Leith is a buzzing port linked in the early twentieth century to become part of Edinburgh.

It represents a microcosm of society, with a personality that has been shaped by the past and a diverse community of characters and enterprises who will shape its future.

The JP Associates series is about the goings-on of a place that could be any place, of people with their warmth, their traumas and their joys.

If you were going to open a detective agency, wouldn’t you want it to be slap bang in the centre of it all?

Hangover

Do you remember that last time Bob took Tod to a Burns supper at his club? That was the Saturday and they were so hungover on the Sunday, they were hardly fit enough to interview Tracey for the job of secretary, and that was the following Monday.

Anyway, she got the job and they were glad of it, well some of the time at least.

The Bard

It’s our bard’s birthday the day. Robert Burns, born 25th January 1759 in Ayrshire, is famed the world oer for his romantic ballads and philosophical works.

For me, he was mair than that. He took me at the age o fifteen fae reading comics tae reading literature and it was literature written in Scots, my ane language.

Before Tod retired he had tae watch aw the schools he worked wie bring out the tartan and the bagpipes and the haggis on the 25th and for ain day only the bairns language was legitimised. Then the next day the Scots language books were put awa and it was back tae the auld Standard English.

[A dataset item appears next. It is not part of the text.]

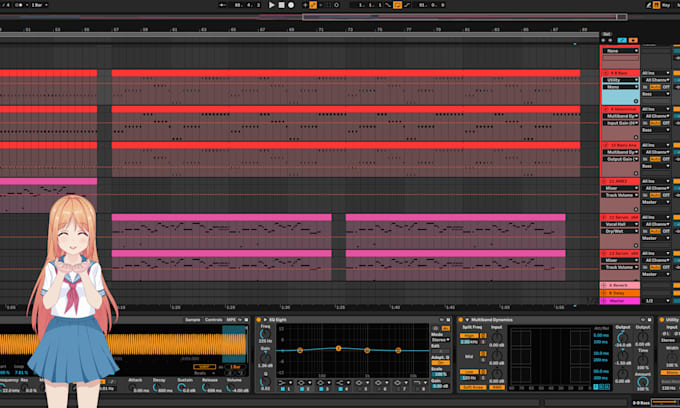The image size is (680, 408).
Task: Click the Draw Mode pencil icon
Action: [x=648, y=5]

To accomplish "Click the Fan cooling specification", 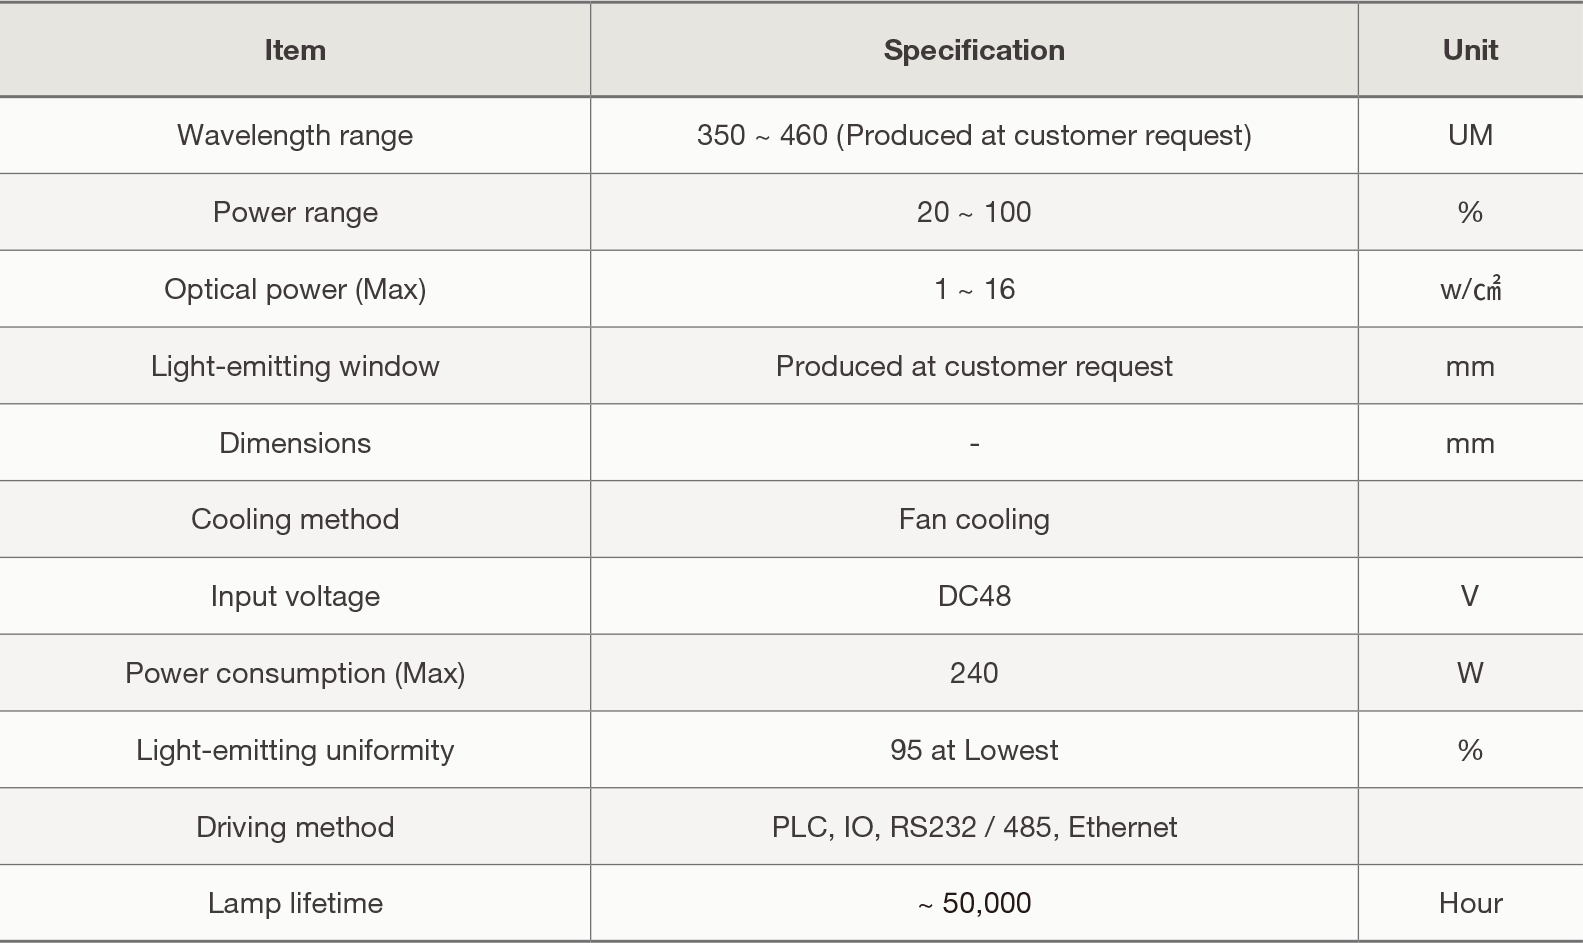I will click(x=974, y=519).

Nae wonder many o they bairns struggled wie their literacy. Their hale lives were spelled out in Scots, grammar and aw, but that wisne allowed in school. Tod used tae think they’d hae been as well leaving the bairns at the gate.

Thursday in Leith

Cauld enough to take the balls of a brass monkey right enough. Cars and pavements covered in that freezing frost that falls slowly over everything. Not even the salt air from the Firth can dispel it.
But in the Kirkgate Lidl will already be open and folk will be filling their bags with croissants and the like.
Greggs door is well and truly open and welcoming and the waft of saugage-roll and mini doughtnuts fill the air.
Round the corner in Great Junction Street on the other hand the door to JP Associates remains firmly closed, and may not open till Tracey arrives at twelve thirty. But then the boys were warned not to over stay their welcome in the Starbank Inn last night. But once the Reverend Callum Mackie gets talking, there is no shutting him up.